▶ _Excerpt to read_:
▼

If none of these work you need to look at rebuilding the PC.

Let me know how you get on. If you need more info reply in here or PM me.

----------


## connieb19

Thanks both!!  I havn't installed any software, cannot get the computer in safe mode and when I select last known configeration it still just closes down. ::   I just can't get past that screen without it closing down.

----------


## connieb19

> Hi connieb19,
> 
> As I've posted in here before, Windows not starting correctly can be numerous different things. 
> 
> First thing to try is to see if you can get into Safe Mode. If you can you've won half the battle (as it means Windows and your PC are generally okay). If you can't get into Safe Mode you'd be better looking at rebuilding the machine using the System Restore or Windows CD.

▲

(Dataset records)
▼

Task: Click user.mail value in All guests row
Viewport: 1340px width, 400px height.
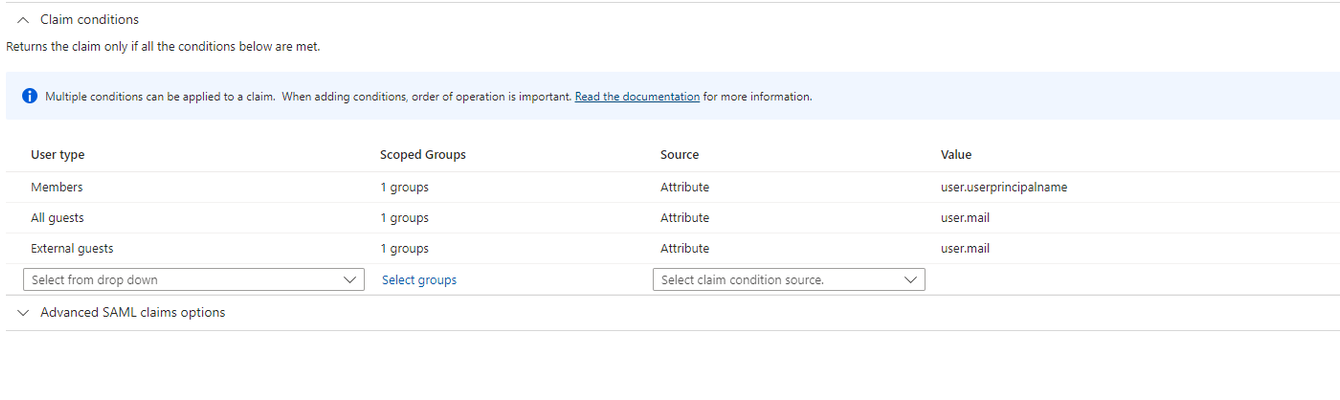Action: pyautogui.click(x=965, y=218)
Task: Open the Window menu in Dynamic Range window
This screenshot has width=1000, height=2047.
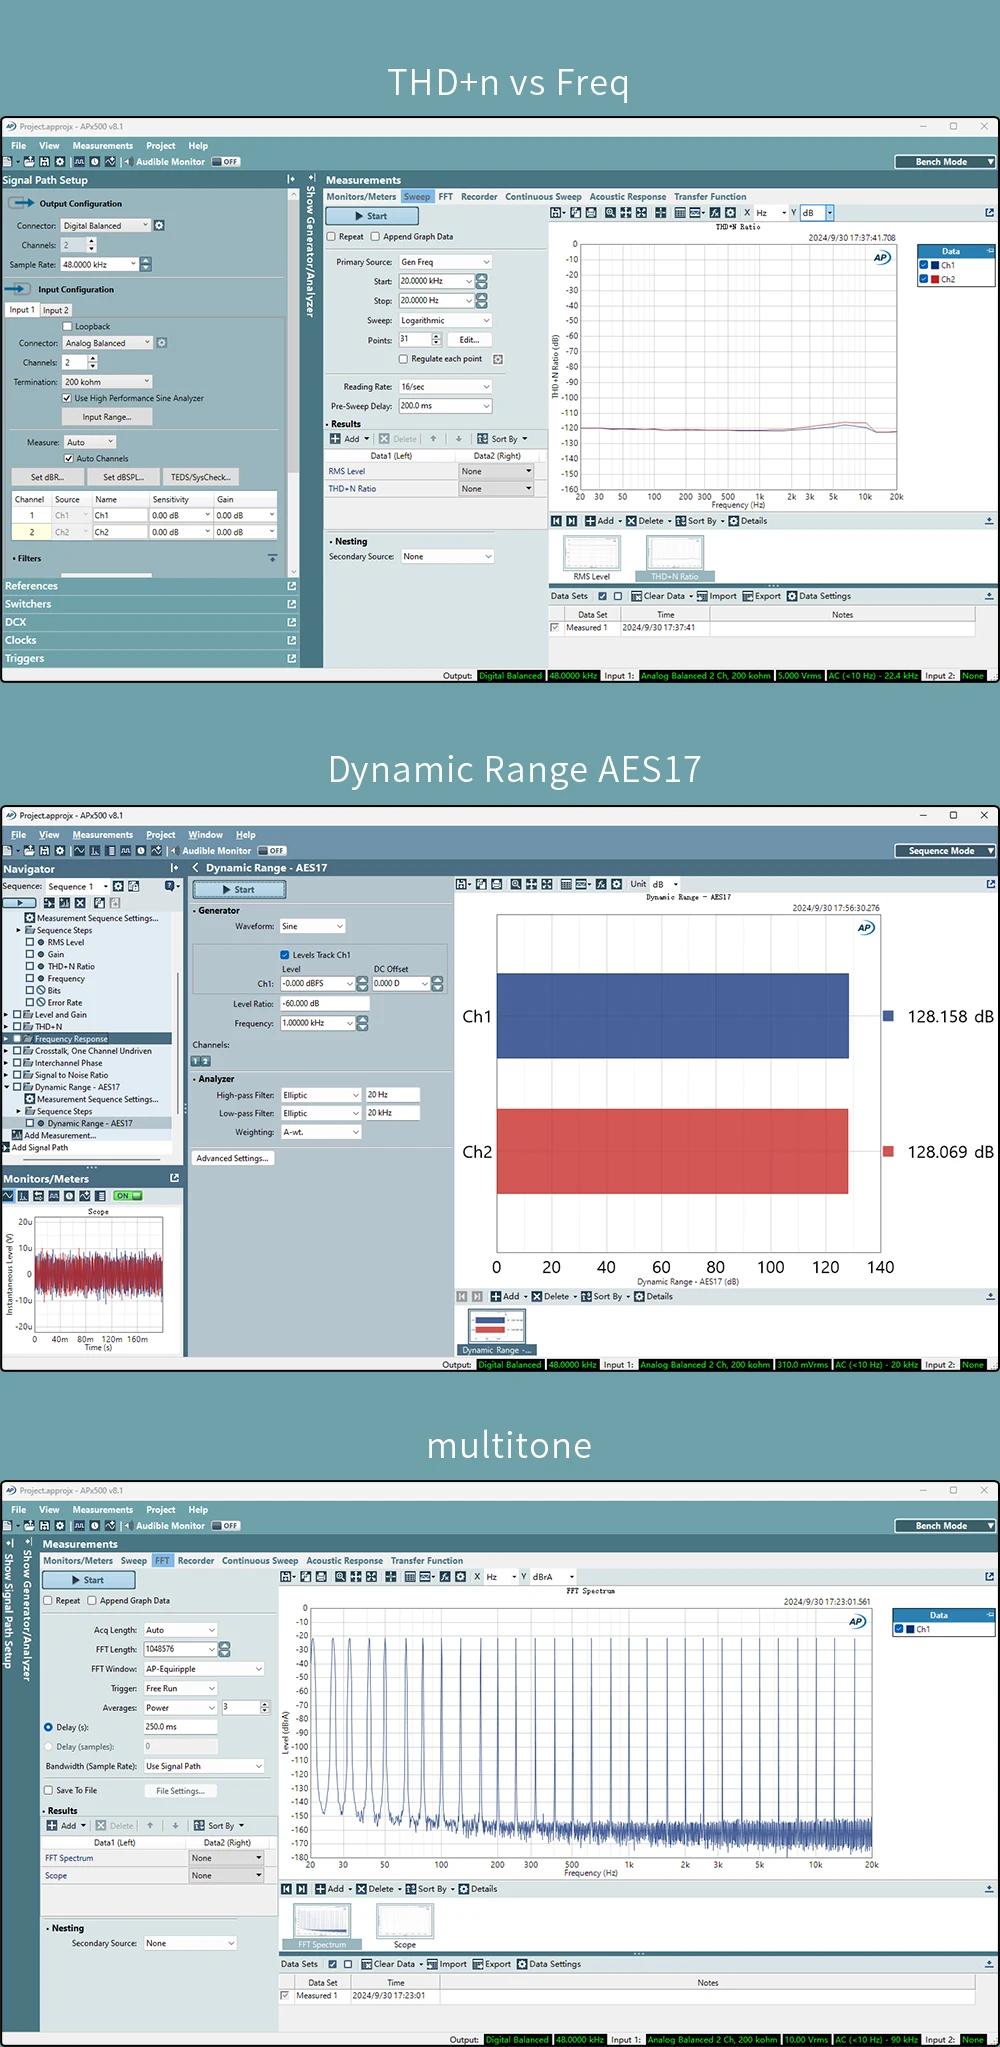Action: (205, 835)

▲

▶ _Given problem_: Write the next part of the forum thread about a PC that won't start Windows, picking up after its last sentence. You can ignore the records entirely.

▶ _Right answer_:
> 
> If you can get into Safe Mode and you've recently installed some software or hardware:
> If you've installed some software boot the machine into Safe Mode (at the menu you are being shown, select Safe Mode). Go into Add/Remove Programs in Safe Mode and uninstall the software. Reboot and see if that clears it.If you've installed some hardware then it could be either the hardware itself or the drivers installed (more likely) when you plugged it in. First thing to do is unplug the hardware from the PC and start the PC. If that doesn't work then you could try the Last Known Good Configuration to see if it works although in my 15 years experience it's never made a blind bit of difference to any problem so it maybe a waste of time. It's always a last resort to try if nothing else works.If none of that works, do a System Restore
> 
> ...


Hi blue ivy, thanks for your reply.  I'm no good at this but I'll explain as best I can.
I havnt installed any software recently, I cant get onto safe mode.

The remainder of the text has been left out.